Jack Hilbrich is a huge part of our outdoor education department, responsible for stewarding our wilderness curriculum, as well as instructing and supervising on our new student wilderness course each trimester. A semester with the National Outdoor Leadership School (NOLS) launched his career as a course director, taking Jack to the deserts of the American Southwest, the Northwoods of Canada and other wildernesses areas. We caught up with Jack — who previously served as our 2014-15 Public Allies Fellow in Outdoor Education — in between paddling, biking and ice hockey to ask him about another favorite interest: Eagle Rock School.
Eagle Rock: What did you do prior to coming to work for Eagle Rock?

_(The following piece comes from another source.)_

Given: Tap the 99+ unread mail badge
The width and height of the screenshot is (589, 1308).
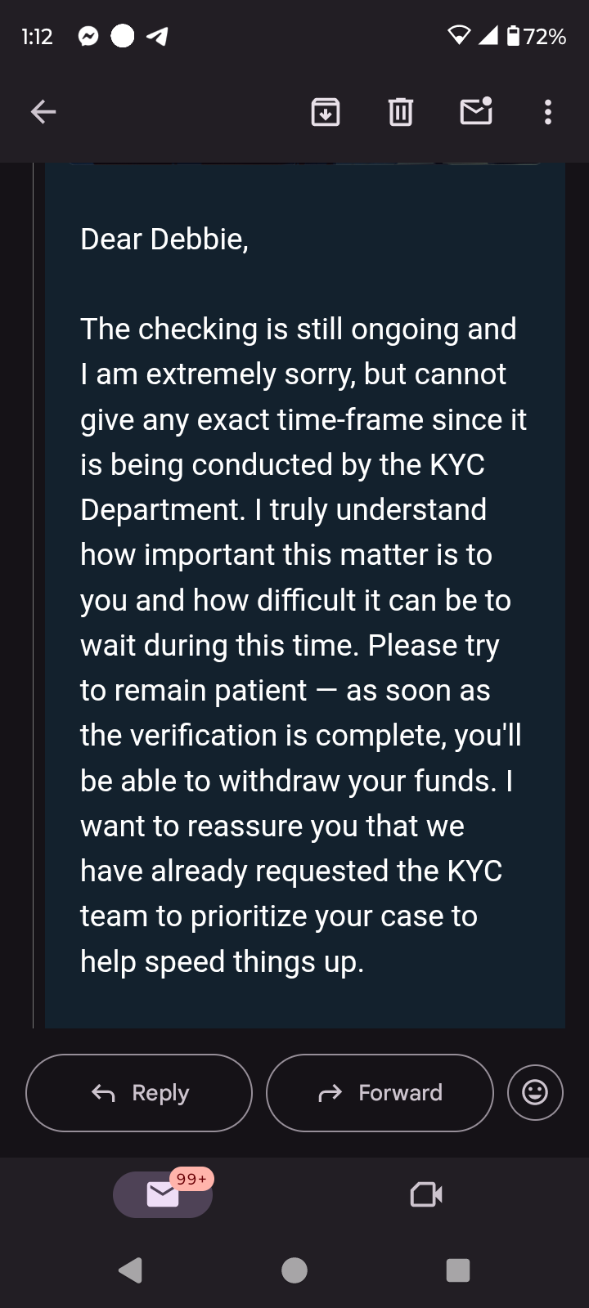Looking at the screenshot, I should coord(191,1179).
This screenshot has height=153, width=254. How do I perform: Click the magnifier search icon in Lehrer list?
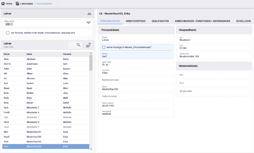79,45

Jack Hilbrich: Prior to coming to Eagle Rock I worked as a field instructor, course director and outreach coordinator at the Voyageur Outward Bound School in Ely, Minn.

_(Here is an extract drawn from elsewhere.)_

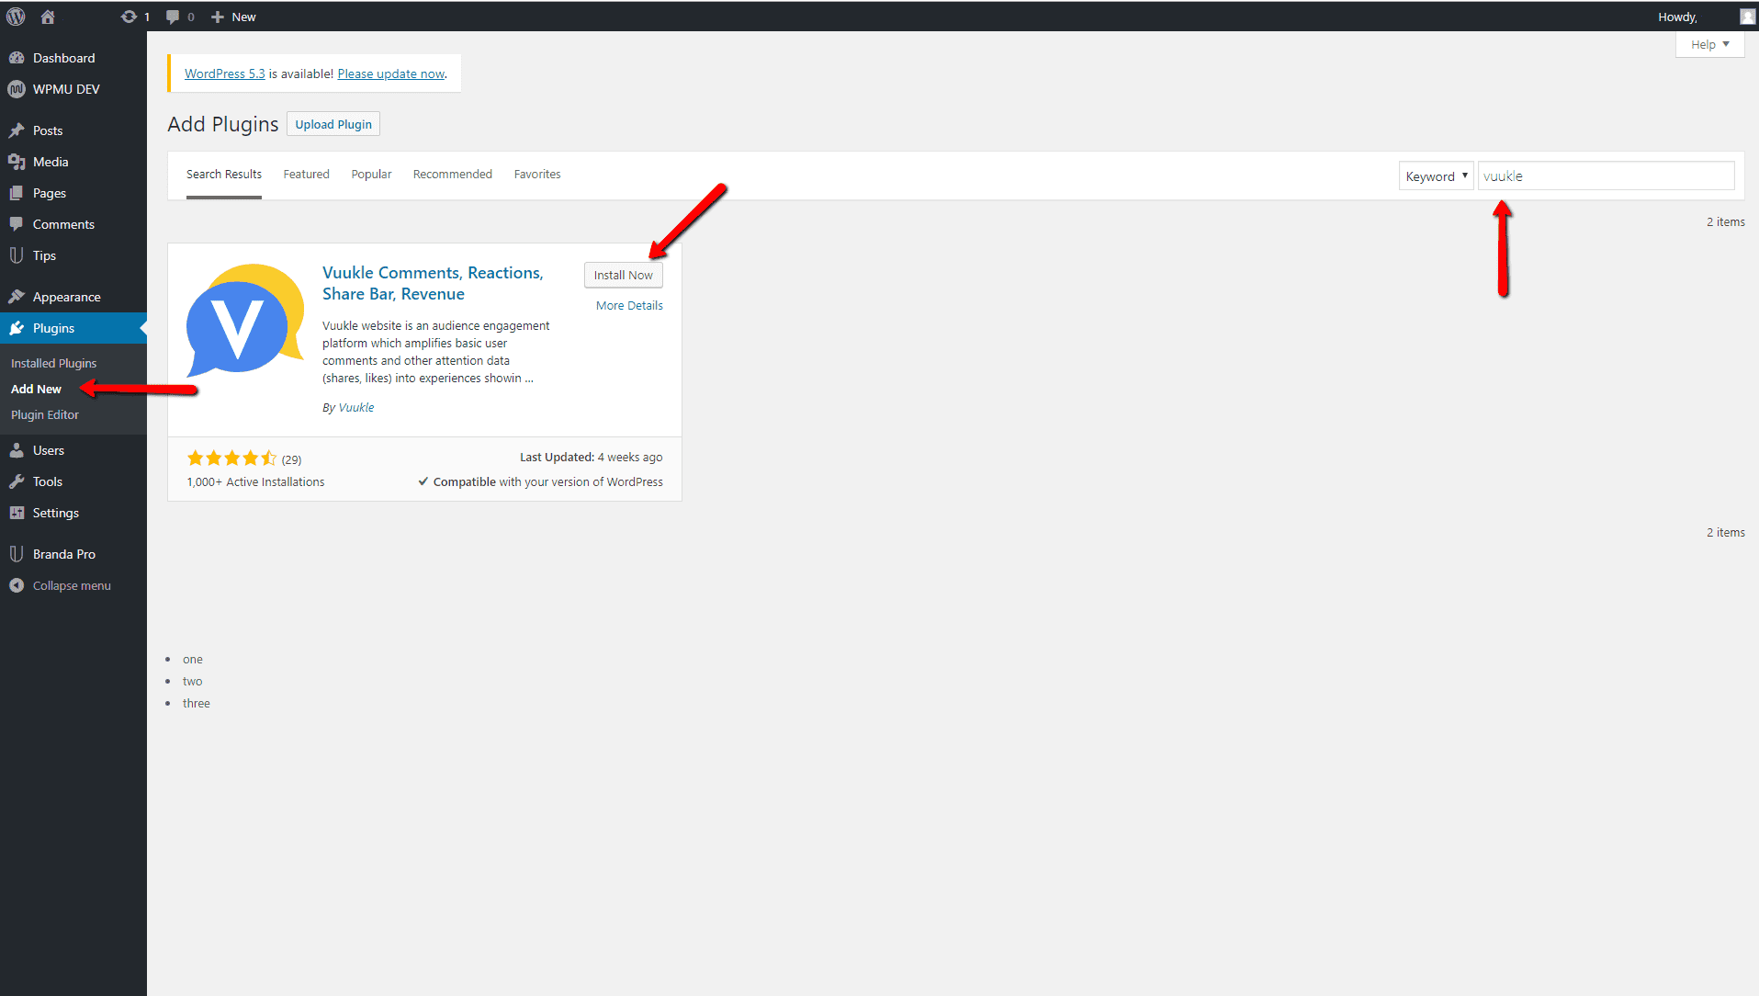Click the star rating of Vuukle plugin
The image size is (1759, 996).
pos(231,458)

ER: What attracted you to Eagle Rock?
JH: I was called into Eagle Rock School about three years ago to fill in for an injured instructor. At that time, I was looking around for work leading expeditions during the fall and winter season. But once I came here, I experienced a challenge to live in a way that required a bold, yet humble approach to how I looked at life, both professionally and personally.
ER: When you’re not working, what do you like to do in your spare time?
JH: Spend quality time with the people I enjoy. I try to get a lot of time outside, be it paddling whitewater, riding my mountain bike, or snowboarding. I also love playing hockey — my Canadian heritage at play there, eh? And I try to play as often as I can. I’m also in the midst of finding my artist within, and am a beginning-level guitar and harmonica player.
ER: What reality TV should you be on and why would you win or be kicked off?
JH: Last Comic Standing. Making people laugh is most certainly a way in which I build and feel my most authentic self. It invigorates and empowers me. I’d probably get kicked off because I don’t have any material written down.
ER: What’s your all-time favorite Eagle Rock success story?
JH: My favorite Eagle Rock success story has to be Song Candea, who arrived Eagle Rock in the fall of 2014. I first met Song when I was the Outdoor Education fellow and a member of Aspen House. At that time, Song was a veteran student and a leader in his house. We shared a similar passion in pursuing work in the outdoor education field, and I was incredibly impressed by his ability to work as a student-instructor on a course, something that very rarely occurs here at Eagle Rock. That all came full circle when I had the privilege of working with him on this last wilderness trip, fall 2016. He had been hired by the school to work as a contract wilderness staff member and I have definitely been inspired by his pursuit.
ER: What’s one thing not many people know about you?
JH: My family has a cool background of traveling and living in different places. I’m the oldest of six, born in Germany to American parents and raised in Canada. I hold dual citizenship in both Canada and the United States. I’ve lived in the U.S. for the past eight years.